» Problem details: Please make an exact copy of the lines from the one holding "This screenshot has height=424, width=791." through the end of the data, both ends included, with no pictures.
§ §
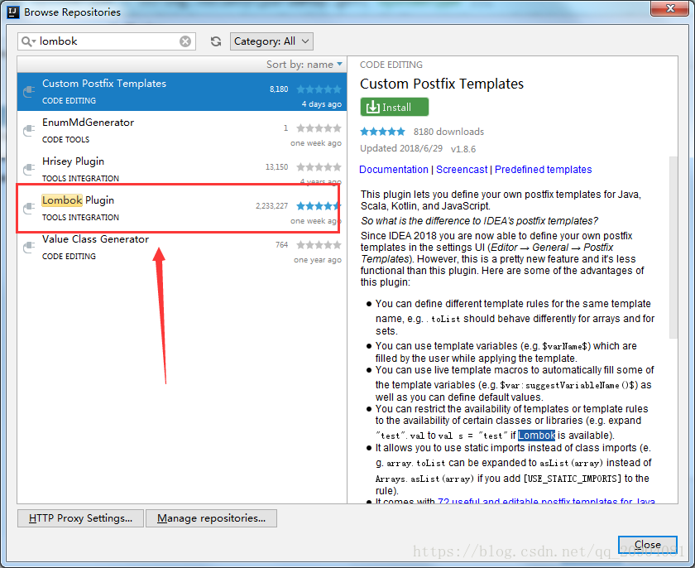This screenshot has height=568, width=695.
Task: Click the refresh plugin list icon
Action: point(216,41)
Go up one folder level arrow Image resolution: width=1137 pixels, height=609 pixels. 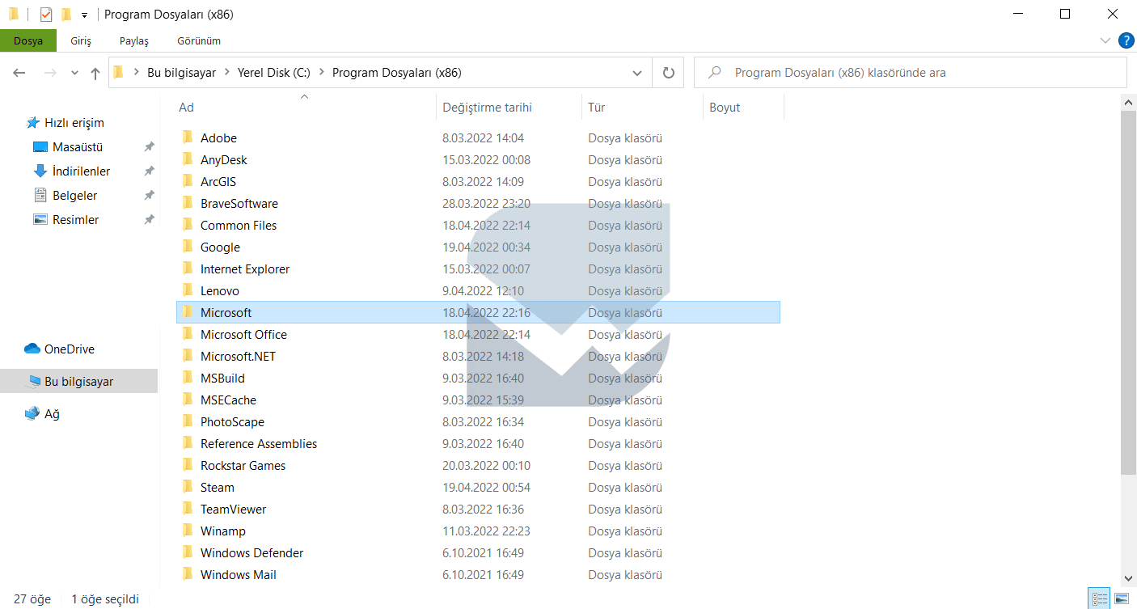(95, 73)
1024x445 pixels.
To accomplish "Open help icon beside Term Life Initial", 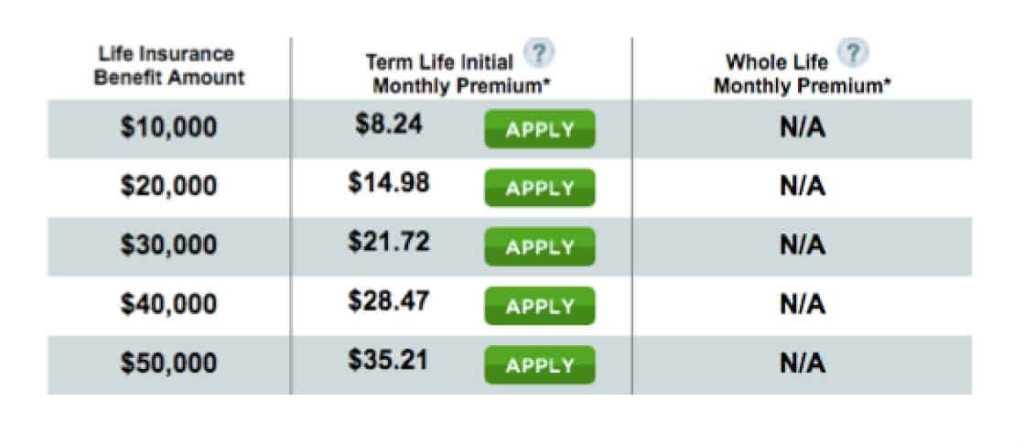I will click(539, 53).
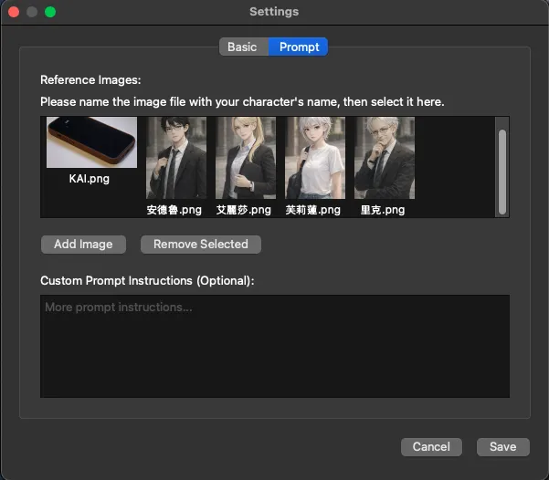Click the 安德鲁.png filename label
This screenshot has width=549, height=480.
pos(174,210)
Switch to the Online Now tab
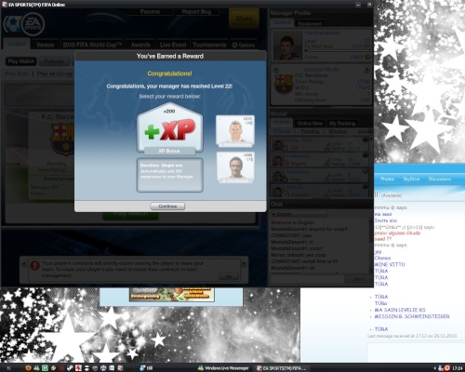Screen dimensions: 465x372 point(310,123)
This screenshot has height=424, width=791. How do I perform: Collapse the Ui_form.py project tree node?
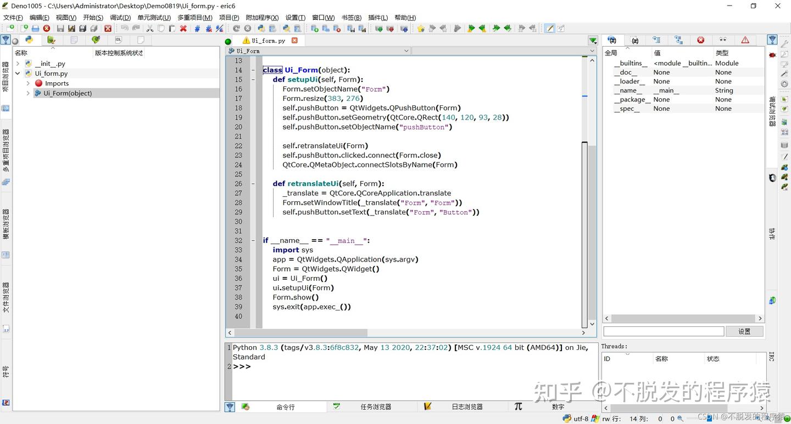click(x=18, y=73)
§ §
» Exercise answer:
This screenshot has height=424, width=791. How do I perform: Collapse the Ui_form.py project tree node?
click(x=18, y=73)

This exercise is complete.